What the Federal Reserve is watching and what it cannot do
The Federal Reserve entered 2026 with the federal funds rate at 4.25 to 4.50 percent, having cut rates three times in 2025 as inflation fell toward its 2 percent target. The conflict has changed that picture. February's Consumer Price Index came in at 2.8 percent year-over-year before the Strait closure began; the March reading, which will reflect three weeks of elevated fuel prices, is expected to push that figure above 3 percent when it is released on April 10.
The Fed's problem with war-driven inflation is that its tools address demand, not supply. Raising interest rates does not reopen the Strait of Hormuz or reduce Iranian missile production. What rate increases do is slow business investment, cool consumer credit, and reduce housing activity, which are precisely the areas of the economy that were just beginning to show signs of stabilization after two years of restrictive policy. Fed Chair Jerome Powell acknowledged this bind in a speech on March 11, noting that the Fed would monitor inflation expectations carefully while recognizing the supply-side nature of the current price pressures.
Global equity markets are faring worse than the US
The S&P 500's 3.1 percent year-to-date decline looks modest compared to what is happening in markets with higher energy import dependence. Japan's Nikkei 225 is down 9.4 percent year-to-date, with the yen weakening simultaneously as investors reduce exposure to a country that imports nearly 90 percent of its oil. South Korea's KOSPI index has fallen 11.2 percent, reflecting both oil import exposure and the knock-on effects on Korean petrochemical and manufacturing exports.
European markets are between those extremes. Germany's DAX is down 6.1 percent year-to-date, pressured by the energy cost implications for German industrial manufacturers who are already operating with thin margins following the 2022 energy crisis. France's CAC 40 is off 5.3 percent. The MSCI World Index, which covers 23 developed market countries, has fallen 4.8 percent since January 1, with the bulk of that decline occurring in the three weeks since the conflict began.
Volatility, safe havens, and what investors are actually doing
The CBOE Volatility Index, known as the VIX, closed at 28.4 on Friday, its highest reading since the regional banking stress of March 2023. A VIX reading above 25 is generally associated with elevated institutional hedging activity and reduced appetite for risk positions. Options markets are showing outsized demand for downside protection on S&P 500 levels below 5,000, which suggests institutional portfolio managers are paying for insurance against a scenario where the conflict extends beyond a month and oil stays above $100.
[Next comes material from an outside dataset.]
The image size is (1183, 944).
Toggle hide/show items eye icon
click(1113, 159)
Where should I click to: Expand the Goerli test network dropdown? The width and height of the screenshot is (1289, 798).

Gold rose to $2,980 per ounce on Friday, within $20 of its all-time high set in October 2025. US 10-year Treasury yields fell to 4.12 percent as investors moved into government bonds despite the inflation concern, a pattern that reflects fear-driven demand for liquidity rather than a conventional rate outlook trade. The dollar strengthened against the euro, the yen, and the British pound simultaneously, a combination that typically indicates broad risk-off positioning rather than a view on any individual currency.
The next material data point for markets is the March CPI release on April 10. If that reading comes in above 3.2 percent, pressure on the Fed to pause or reverse its easing cycle will increase substantially, and equity markets will have to absorb a rate outlook repricing on top of the existing geopolitical risk premium they are already carrying.